[Saved data entries]
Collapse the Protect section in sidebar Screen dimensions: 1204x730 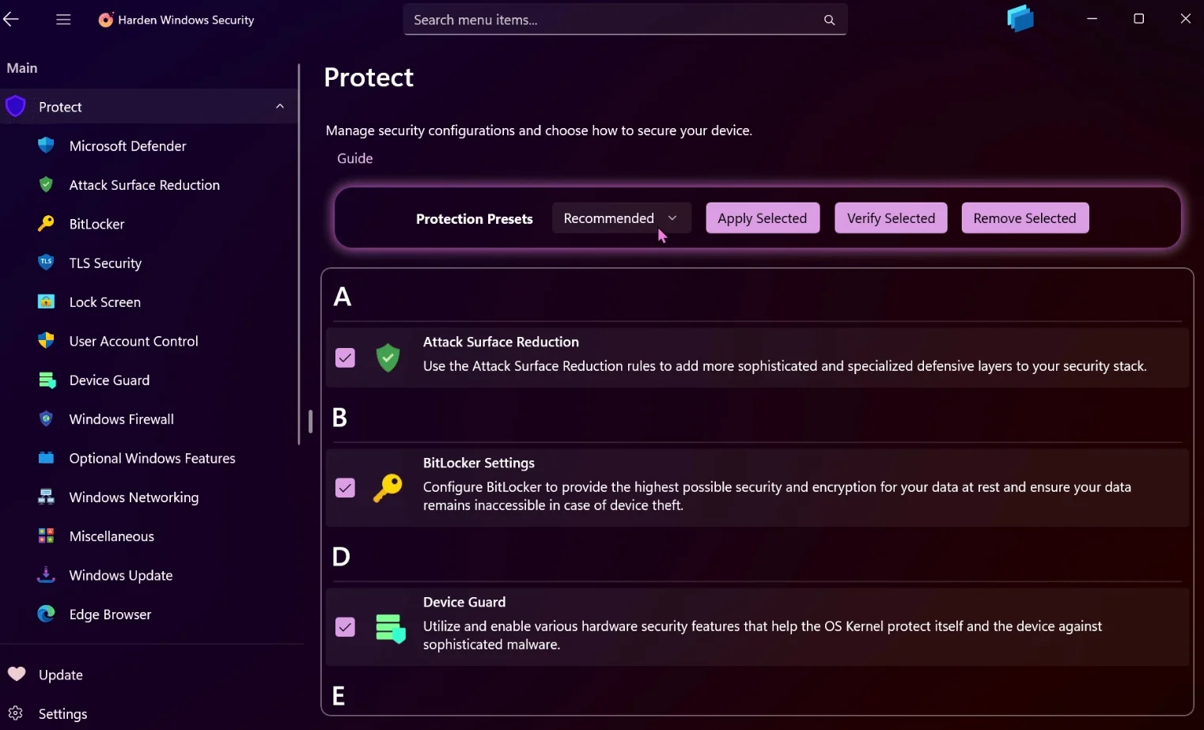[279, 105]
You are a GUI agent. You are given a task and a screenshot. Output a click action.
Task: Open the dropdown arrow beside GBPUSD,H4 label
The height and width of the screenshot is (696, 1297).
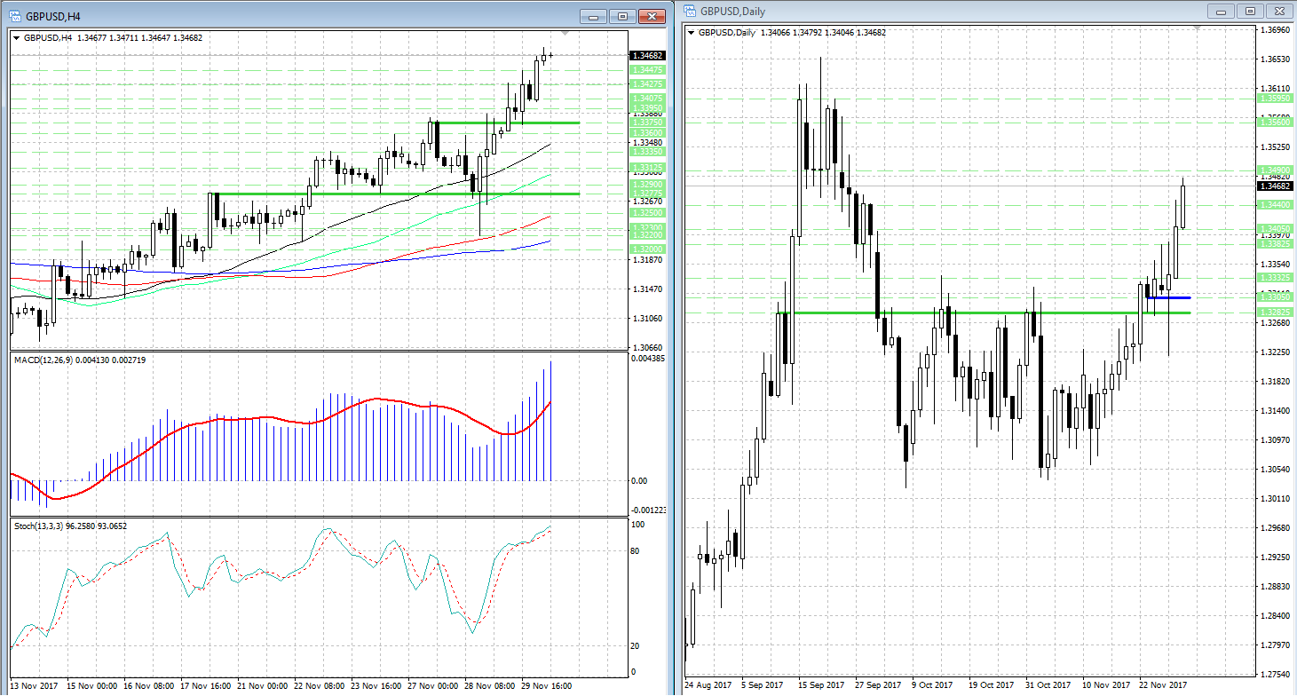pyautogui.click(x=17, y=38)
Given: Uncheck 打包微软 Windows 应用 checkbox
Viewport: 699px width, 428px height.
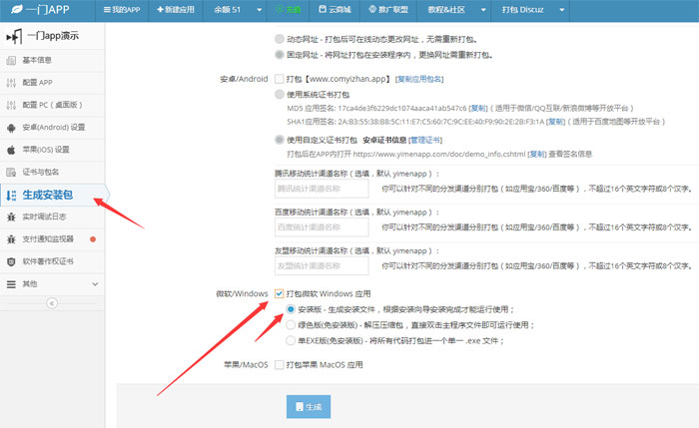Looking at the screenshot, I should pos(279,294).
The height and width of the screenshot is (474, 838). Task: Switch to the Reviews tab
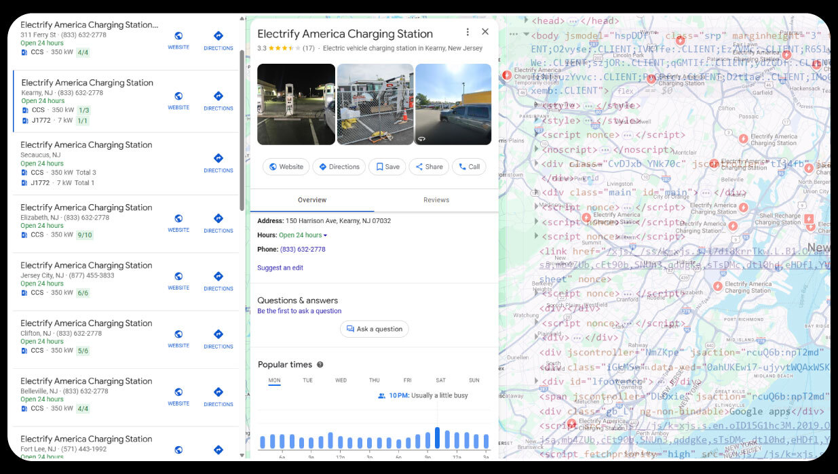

» Description of the task:
Only the lines from the one containing "Viewport: 699px width, 428px height." through the last line of the data may appear in the answer, each given again exactly and with pictures left out.

» Response:
Viewport: 699px width, 428px height.
Looking at the screenshot, I should pos(279,294).
The height and width of the screenshot is (474, 838). Task: Switch to the Reviews tab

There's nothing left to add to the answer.